(Data records Opens)

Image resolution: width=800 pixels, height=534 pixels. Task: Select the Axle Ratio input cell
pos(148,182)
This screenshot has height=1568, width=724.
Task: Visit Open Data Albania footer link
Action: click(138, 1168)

(Data records Closes)

#### What to do
Restate the data word for word.

#### Solution for this exercise
Image resolution: width=800 pixels, height=534 pixels. Task: Select the Axle Ratio input cell
pos(148,182)
This screenshot has height=1568, width=724.
Task: Visit Open Data Albania footer link
Action: click(138, 1168)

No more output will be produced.